Summer Daze

its always hard to leave, because I know I'm going to have to come back. Not like a moth to a flame, but returning to the desert after being away does seem like being pulled into the fire. 

We went away, to a magic place.  

A place I had only heard about, where there's as much water as Arizona has brown, and that's a lot!  The grass was indeed greener, the community more kind, and the sky was a perfect clean blue. 

It's hard to go away because I know that coming back will throw me into this dark place where hope is a memory only dimly recalled through pictures that cannot do the real thing any true kind of justice.  Which is where I now sit, here in the darkness, my heart a shattered remnant of these memories of beauty. 


I've never seen a sky so blue. I've never been so far from home. The ocean depth and breadth stunned me, called to me, and I know I could have gotten lost sitting by the shore and staring off into the seemingly endless horizon. 

I was surprised by the humidity, the air so thick with moisture at times that I wondered if I needed to bag up the electronics. The night time temperature was the same as the temperature during the day. Stepping from the ocean didn't feel like you were immediately being evaporated. The sky … I grew up with a very clean and pollution free sky. But even the magic of home couldn't compete with daily rain storms and clean ocean breeze which left the air so fresh and blue that it almost hurt my eyes with its beauty. 

And so we are back. Back to school. Back to dirt. Back where we don't belong.  

A Father of Note, a Note of a Father

There are so many things I've gotten from my Father, blue eyes, a singing voice, and a desire to fly being just the tip of the ice burg.  

When I was a child, I learned that my Father was an important man, a kind of hero who people could call, at almost any time, and he'd arrive to fix their problems.  There was no end to his strength.  As I began to grow he invited me to come with him on these rescue missions.  Fixing refrigerators, air conditioners, and coolers across the valley gave us an opportunity to talk, and gave me a chance to learn from him.

Here is a man like no other, 

He taught me to shave,

He taught me to work,

He taught me to reach for the stars,

He taught me to listen, to see the world from every perspective.

He taught me what it is to be a man,

He taught me respect, he showed me what it is to be a gentleman.

He is the kind of Father I can always talk to,

He is the first person I told about my first kiss.

When I worked along side him, we spoke about life, philosophy exchanged between the wrench and blow torch about how to live life, and where to spend your energies.

He is the kind of man I will admire, look up to, and aspire to be through the history of all time.
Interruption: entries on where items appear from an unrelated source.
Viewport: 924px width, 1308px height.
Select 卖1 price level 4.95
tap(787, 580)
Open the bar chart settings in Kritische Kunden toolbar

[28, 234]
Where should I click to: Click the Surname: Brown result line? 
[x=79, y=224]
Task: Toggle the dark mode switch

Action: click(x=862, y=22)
We would sit on top of a house on the outskirts of town, eleven o-clock at night, -10 degrees outside, discussing the value of time.  As a young teenager I'd throw out whatever thought fell into my head, and he'd help me mold it, guide it into a well formed thought with discussion, and the purest form of mentoring.  Luke Skywalker had Obi-Wan, I had my Dad.  On this evening, he said "When you grow, don't put yourself into a job you have to work like this, blue Collar is fine for me, but you can do better."  I've said it before, that the voice your parents use on you becomes your inner voice, the one that says "You can do anything you put your mind to."  So now I'm grown, and every good thing in my life comes from that inner voice that says "You can do it!" and "Never give up."  The voice that says "don't lose track of what's most important.  Work, is a means to an end, not the end.  Family matters."

This video doesn't remind me of my Father, it reminds me of the most valuable lesson I learned from my Father.  Time moves pretty fast, when you turn around your children are grown, cherish every moment.
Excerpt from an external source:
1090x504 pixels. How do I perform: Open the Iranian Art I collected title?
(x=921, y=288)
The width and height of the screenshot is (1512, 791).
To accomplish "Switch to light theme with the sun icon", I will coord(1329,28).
Looking through memories, I stumbled onto this one… and they really do get big so fast, even when you keep your eye on every moment.

Question 36 – Treasured Memories

I'm doing a 52 question count down, based on the 36 question article by the NY Times.

Blah blah blah, I took thirty minutes to write a very touching story about my most treasured memory, and now that it's lost, you get the cheap carbon copy cliff notes.

Question 36:

What is your most treasured memory

Raindrops on roses… whiskers on kittens, babies first laugh, first breath, and first step.  There are a hundred to choose from, or even more.  I think if we were managing the bank of memories, we'd find that, like children, they aren't ranked or filed as well as some might expect.  

I imagine a file cabinet with a drawer labeled "Favorite Memories." when you open that drawer you see that they aren't neatly placed in folders, they aren't in alphabetical, chronological, or some psychotic OCD ranking system. they are very gracefully piled in there, like a kid with a box of treasures, one is only on top because it has the pleasure of being taken out most recently to be played with.

With that in mind, there are two memories that sit on the top, one is of a perfect morning, waking up too early to the sound of vacuuming, dishes washing, and little feet scrambling all over the house.  When I came downstairs, the kitchen was clean, the floor was mopped, and little hands were hard at work at chores they were never given, tasks that were never handed out.  When we look in the books of miracles that filled our lives, I know I'll see this day as one of them, the day the children, single handedly organized a house cleaning party, just because.